The Washington Outer Beltway was a proposed freeway that would have extended further out than the Capital Beltway and encircled Washington, D.C. through the states of Maryland and Virginia.
A 1964 plan proposed by a consultant for Prince William County showed a 162-mile (261 km) freeway passing by Quantico, Manassas, Leesburg, Poolesville, upper Montgomery County, Fort Meade, southeastern Prince George's County, and La Plata. Most of the route was canceled in the 1980s. Parts of it have been built as the Fairfax County Parkway in Virginia and the Intercounty Connector in Maryland.

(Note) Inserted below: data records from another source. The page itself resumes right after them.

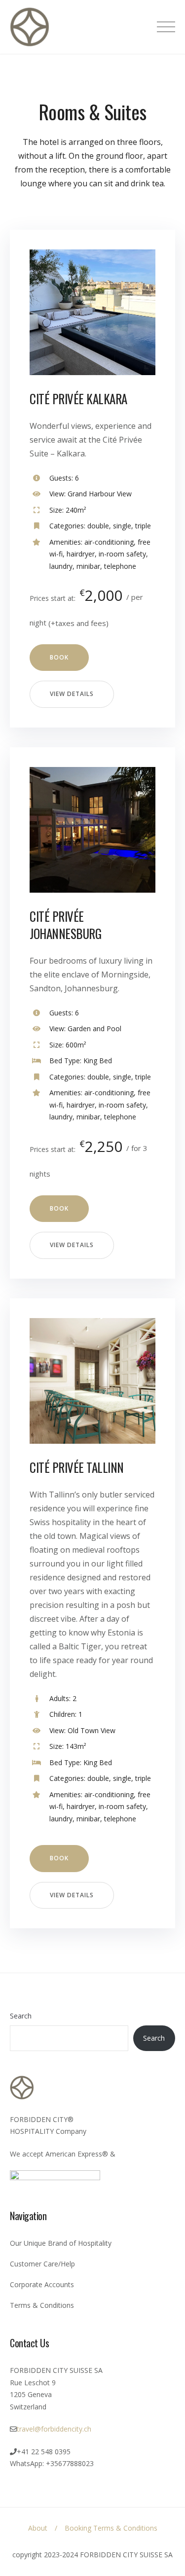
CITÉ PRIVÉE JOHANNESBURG (65, 924)
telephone (120, 566)
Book (59, 657)
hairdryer (81, 553)
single (122, 525)
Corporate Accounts (42, 2284)
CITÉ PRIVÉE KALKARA (78, 398)
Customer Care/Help (42, 2263)
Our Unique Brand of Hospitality (60, 2243)
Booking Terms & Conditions (111, 2528)
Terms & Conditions (42, 2305)
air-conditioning (109, 542)
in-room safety (122, 553)
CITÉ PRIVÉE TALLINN (77, 1467)
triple (143, 525)
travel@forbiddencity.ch (54, 2429)
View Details (72, 694)
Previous (54, 320)
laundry (61, 566)
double (98, 525)
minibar (88, 566)
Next (131, 320)
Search (21, 2015)
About (37, 2528)
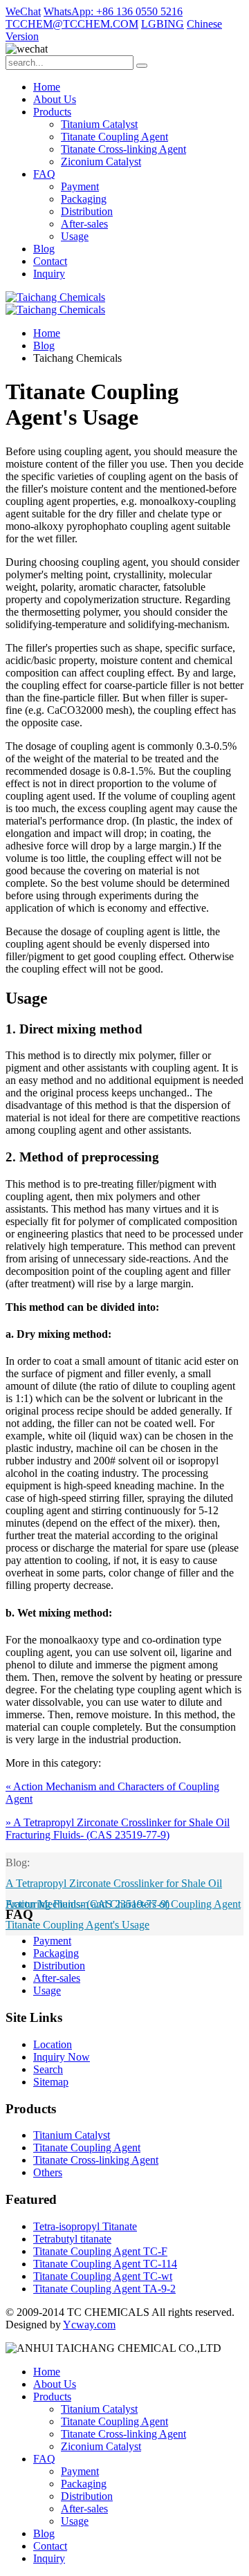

The Techway is a proposal for a limited-access highway across the Potomac River between Fairfax County, Virginia, and Montgomery County, Maryland. The project's name refers to connecting the high-tech firms in Herndon and Reston, Virginia, with the biotechnology companies in Gaithersburg and Rockville, Maryland. The Techway proposal would construct a limited-access highway and bridge linking Virginia State Route 28 north of Washington Dulles International Airport to the western terminus of I-370 in Gaithersburg, Maryland. To avoid criticism that such a project would encourage urban sprawl, the proponents advocated having very few interchanges on the route and emphasizing its use in making Dulles Airport and the associated office buildings in its vicinity more convenient to residents of northern Montgomery County that currently use the American Legion Memorial Bridge.